Single by Run the Jewels

from the album Run the Jewels 3
- Released: December 2, 2016
- Recorded: January 2015 – September 2016
- Studio: RTJ
- Genre: Hip-hop
- Length: 3:25
- Label: Run the Jewels, Inc.
- Songwriters: Jaime Meline; Michael Render;
- Producer: El-P

Run the Jewels singles chronology
| "2100" (2016) | "Legend Has It" (2016) | "Mean Demeanor" (2017) |

= Legend Has It =

"Legend Has It" is a song by American hip-hop duo Run the Jewels.
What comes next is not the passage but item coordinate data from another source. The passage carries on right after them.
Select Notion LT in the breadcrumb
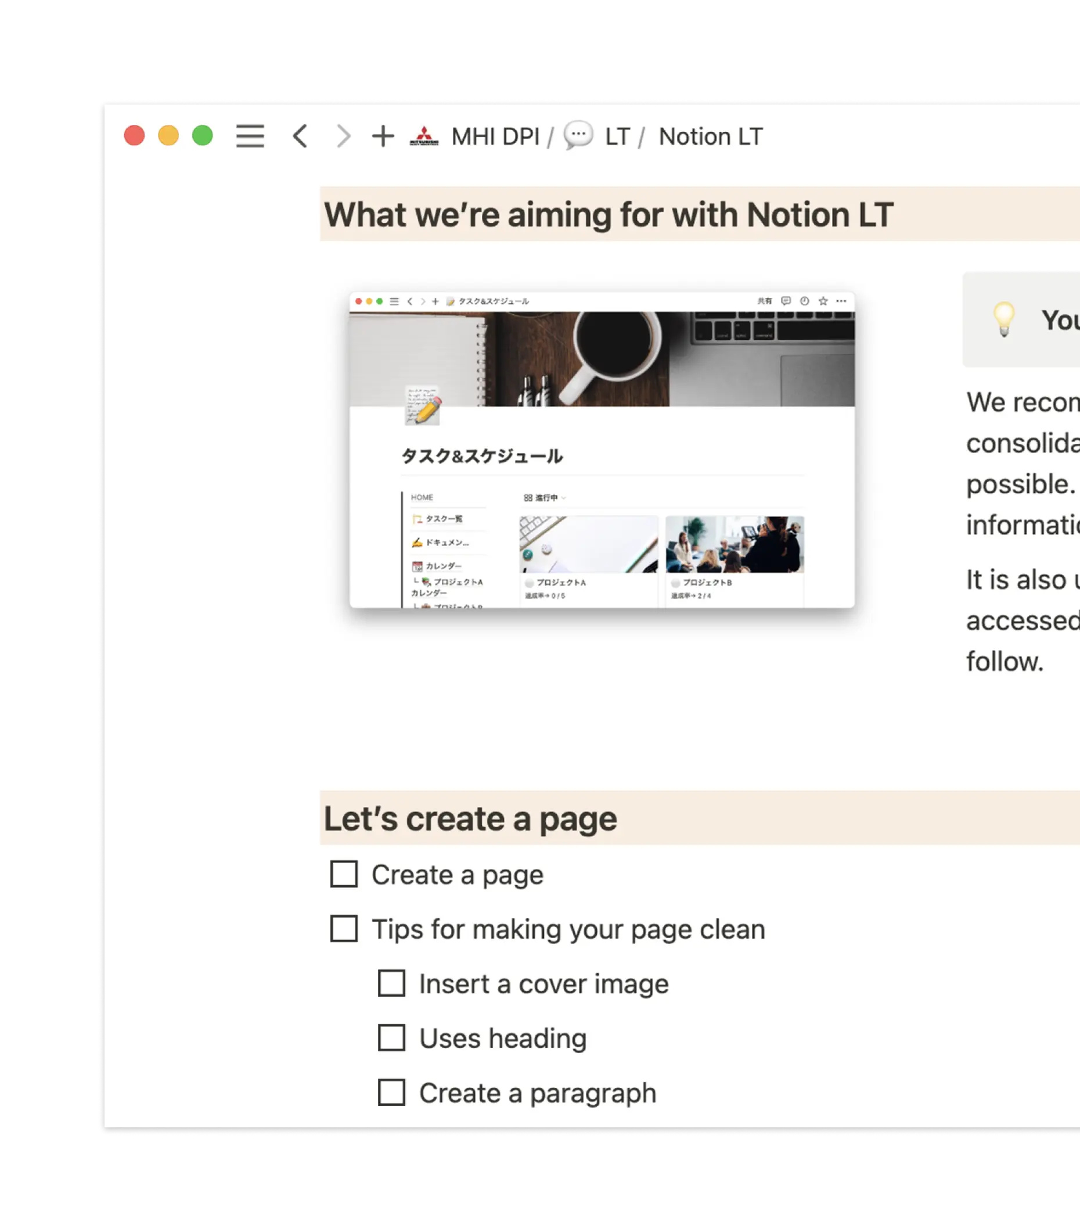This screenshot has width=1080, height=1232. click(x=711, y=137)
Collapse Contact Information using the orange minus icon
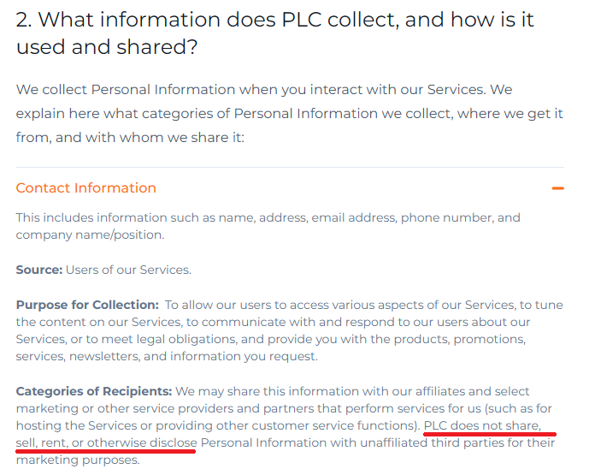This screenshot has height=475, width=595. (557, 188)
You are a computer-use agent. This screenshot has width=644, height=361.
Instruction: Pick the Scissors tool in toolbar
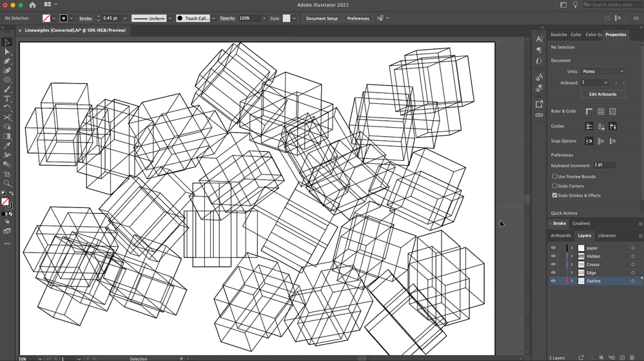point(7,118)
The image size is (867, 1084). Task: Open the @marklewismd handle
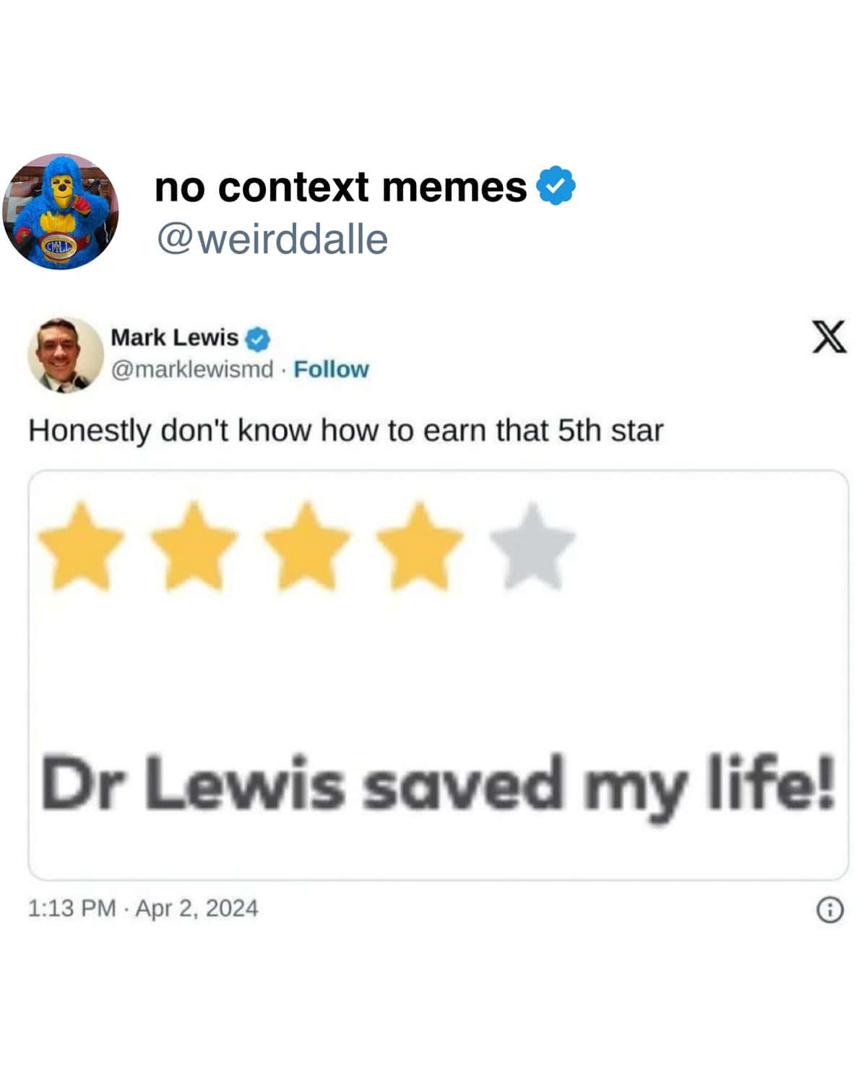pyautogui.click(x=192, y=369)
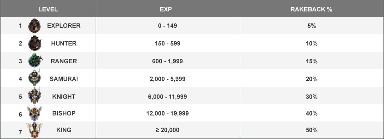
Task: Select the HUNTER level name
Action: point(64,43)
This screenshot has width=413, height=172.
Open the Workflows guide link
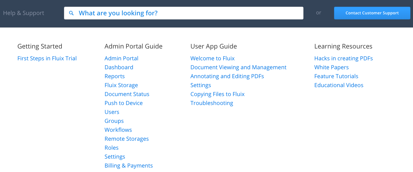pyautogui.click(x=118, y=130)
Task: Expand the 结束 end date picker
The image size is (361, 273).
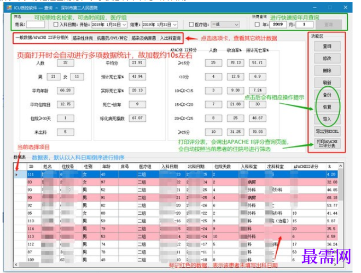Action: point(175,24)
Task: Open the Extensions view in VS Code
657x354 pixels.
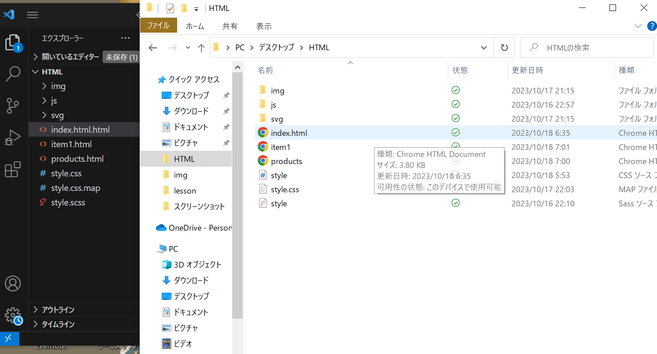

It was released as the third single from their third studio album, Run the Jewels 3 (2016), on December 2, 2016. The track samples the song “Knots” by English progressive rock band Gentle Giant.

==Music video==
The music video, which Spin called "hallucinatory" and "politically charged", depicts Run the Jewels in a police lineup, while "tripping on acid" as police officers try to get a witness to select them; the numbers that appear on the screen throughout the video represent "the rising rates of mass incarceration [in the United States] between 1980 and 2010".

==Reception==
Pitchfork called the song a "non-stop rapathon", and "[Run the Jewels] at its most lethal, funny, and ferocious". Rolling Stone noted its "steady Producto beat that wobbles with ambient, sci-fi effects", while DIY considered the lyrics to demonstrate Run the Jewels' characteristic "playfulness".

The song achieved RIAA gold certification in December 2019 for selling 500,000 total units in the United States.

==Licensing==
The song was used in the trailer for the 2018 Marvel Studios film Black Panther, and, subsequently, in a Black Panther-themed Lexus commercial. As well, Run the Jewels announced a partnership with a Florida brewer to produce a "Legend Has It" pilsner.

In 2018, El-P reported that the National Football League had sought permission to play "Legend Has It" in stadiums during the Super Bowl, and that he and Killer Mike had denied this permission in response to the NFL's decision to fine players who participated in taking a knee; he also stated that the NFL had sought to pay "zero dollars" for the use of the song. The song was also used in the video game Rogue Company.

==Certifications==

| Region | Certification | Certified units/sales |
| United States (RIAA) | Gold | 500,000^{‡} |
^{‡} Sales+streaming figures based on certification alone.